United States: Central Bank maintains rates in May
At its meeting ending on 1 May, the Central Bank decided to maintain the target range for the federal funds rate at 5.25%–5.50%, as expected by markets.
The Bank decided not to start cutting rates because both headline and core inflation were still above the Fed’s 2.0% target range and headline inflation has overshot market expectations every month so far this year. Solid economic activity further dissuaded the Bank from cutting; the Fed noted strong recent job gains and a low unemployment rate. On the flipside, renewed rate hikes were not warranted given that inflation is still likely to trend down towards the target later this year.
The Central Bank indicated it does not expect to reduce the target range until greater confidence is achieved that inflation is moving sustainably toward 2.0%. Over the last month, our panelists have continued to reduce their expectations for rate cuts this year in light of recent inflation overshoots. The Consensus is now for a little over 50 basis points of cuts by end-2024, with monetary easing only expected to ensue from Q3. This contrasts our forecasts at the end of last year for around 100 basis points of cuts by end-2024.

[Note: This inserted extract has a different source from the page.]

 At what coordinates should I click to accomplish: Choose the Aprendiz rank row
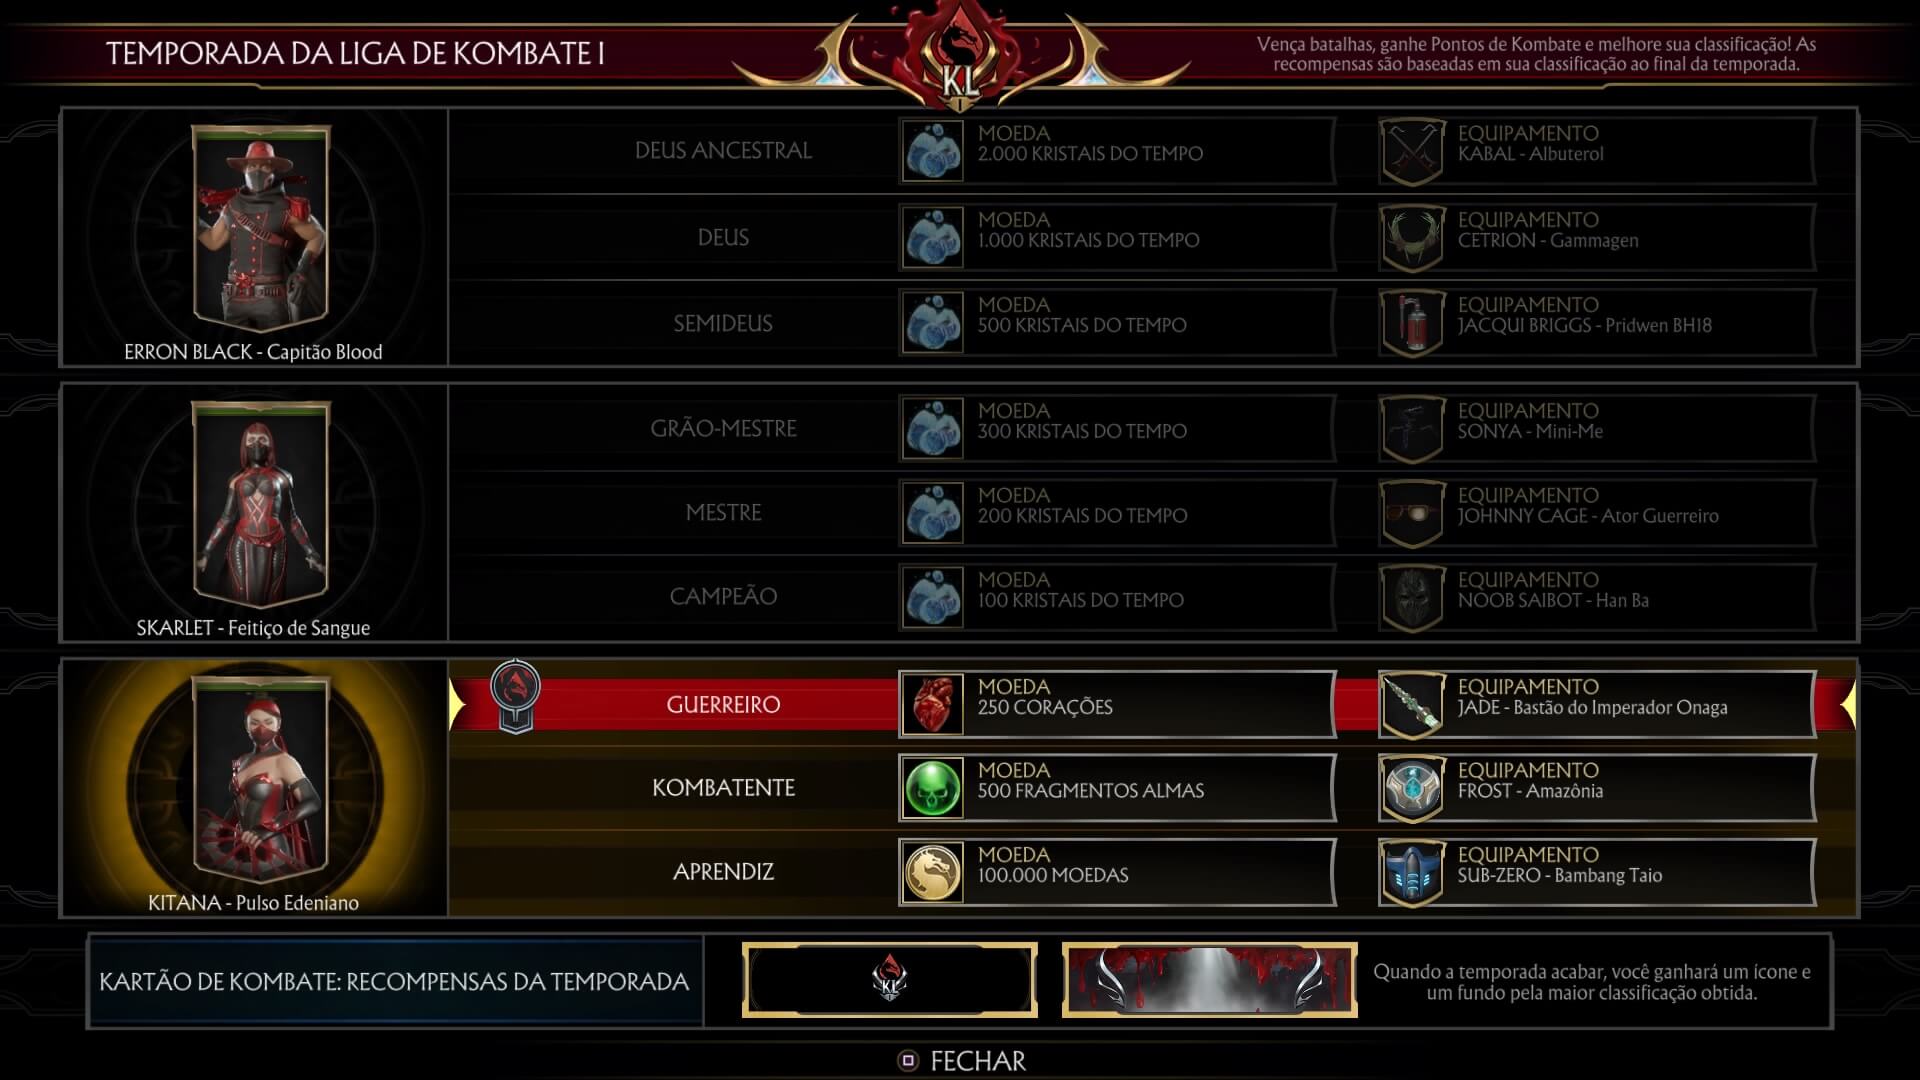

United Overseas Bank’s Alvin Liew said:
“Our view remains unchanged that the Fed will keep its current FFTR steady at 5.25-5.50% and maintain this terminal FFTR level for longer beyond Jun-2024 where we factor in 50 bps of rate cuts for 2024 (i.e. two 25-bps cuts, one each in Sep 24 and Dec 24). Admittedly, the risk is still tilted towards the Fed delaying cuts even further, nudged by a slow inflation descent.”
Desjardins’ Francis Généreux was more hawkish:
“It […] seems like the Fed needs more time before it will consider lowering rates. The first cut may not happen until November.”